シャルロッテ「え…?だって、そんな……。もう…、もう感情は元には戻らないの……?」


 私の肩を掴んでいる手には、少し力が込められていた。

 声は震えている。

 …これは一体どういう感情なのだろうか?

 怒り?悲しみ?

 …もういまの私にはまったくわからない。


ルーシェ「無理でしょうね。でも私が望んだことですし、あなたには関係のない事なので。この話は忘れてしまって大丈夫ですよ」

シャルロッテ「……関係…」


 私のその発言を聞くと、シャルは喋りながら俯いた。

 そしてそれと同時、両肩を掴む手にさらに力が込められ、そのせいで少しだけ肩に痛みが走る。


シャルロッテ「…私は……私はッ!ルーシェさんと友達なの!なんとかしてあげられたらって…!なのに…忘れるなんてできないよッ!」


 そう言い放ったと同時、シャルは走って部屋から飛び出して行った。


楸「あ!シャルちゃん!ちょっと!」


 楸が止めようとしたがシャルは止まらず、階段を降りる足音がだんだんと遠のいていった。
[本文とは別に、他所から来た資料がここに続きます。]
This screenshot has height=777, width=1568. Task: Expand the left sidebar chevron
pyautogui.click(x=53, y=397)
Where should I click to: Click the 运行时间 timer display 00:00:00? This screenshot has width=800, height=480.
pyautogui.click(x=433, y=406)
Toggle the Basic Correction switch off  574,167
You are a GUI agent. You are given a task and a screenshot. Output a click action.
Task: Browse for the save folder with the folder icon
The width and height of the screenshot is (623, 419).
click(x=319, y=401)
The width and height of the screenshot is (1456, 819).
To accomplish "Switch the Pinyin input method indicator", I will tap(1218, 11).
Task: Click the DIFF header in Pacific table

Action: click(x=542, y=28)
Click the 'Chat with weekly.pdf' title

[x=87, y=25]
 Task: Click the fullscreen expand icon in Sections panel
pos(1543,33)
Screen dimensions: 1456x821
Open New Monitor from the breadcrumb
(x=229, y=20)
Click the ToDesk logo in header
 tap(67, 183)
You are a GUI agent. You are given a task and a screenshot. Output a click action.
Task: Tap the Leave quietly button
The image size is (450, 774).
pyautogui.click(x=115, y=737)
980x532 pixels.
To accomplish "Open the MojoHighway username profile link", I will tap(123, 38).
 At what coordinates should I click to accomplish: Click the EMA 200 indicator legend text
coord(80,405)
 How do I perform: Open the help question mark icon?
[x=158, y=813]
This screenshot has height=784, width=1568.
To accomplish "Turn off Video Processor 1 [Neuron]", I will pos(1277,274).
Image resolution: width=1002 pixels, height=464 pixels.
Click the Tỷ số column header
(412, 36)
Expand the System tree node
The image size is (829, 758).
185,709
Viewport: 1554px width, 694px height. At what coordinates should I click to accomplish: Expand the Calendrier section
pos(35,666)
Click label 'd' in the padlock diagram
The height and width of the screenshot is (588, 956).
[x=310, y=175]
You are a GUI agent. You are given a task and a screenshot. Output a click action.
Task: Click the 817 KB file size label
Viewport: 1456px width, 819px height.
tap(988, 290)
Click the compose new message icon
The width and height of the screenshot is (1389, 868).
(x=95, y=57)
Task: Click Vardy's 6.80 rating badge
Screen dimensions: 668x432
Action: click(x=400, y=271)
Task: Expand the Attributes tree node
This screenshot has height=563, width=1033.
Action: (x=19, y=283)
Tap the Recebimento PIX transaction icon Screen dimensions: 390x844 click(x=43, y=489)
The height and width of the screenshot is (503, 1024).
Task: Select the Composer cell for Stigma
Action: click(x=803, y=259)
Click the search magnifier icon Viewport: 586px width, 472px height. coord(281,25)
 そうしてシャルが居なくなってから楸と2人、部屋でお互いに無言のまま、少しの間その場に立ち尽くしていた。


 ともだち?シャルと私が…。


楸「…ルーシェさん、今のは…」


 楸はなんて声を掛けていいのかわからなかったのだろう。

 しばらく無言でいたのはおそらく掛ける言葉を考えていたか…だが、少しして私にそう声をかけてきた。


ルーシェ「……そうですね。もう少し言葉を選ぶべきでした」


 楸にそう言葉を返しながら、私は開けっぱなしにされたドアの前まで行き、そこで立ち止まるとそのまま言葉を続けた。


ルーシェ「……彼女に謝ってきます。…楸さん、今日はありがとうございました」


 そう言い残した後、軽く会釈をしてから私も部屋を出た。


………


『…見てよ、あいつさぁいつも本読んでるよね』

『オタクなんでしょ、きも…』

『こっちこないでよ!菌が移るでしょ!』


 親戚の家に住まわせてもらっていた頃、私はまだ学校へ通っていた。


 あぁ…思い出すな…前世の学校での記憶。

 女子を相手にいい思い出が全くない。

 そんな異性から友達認定…か。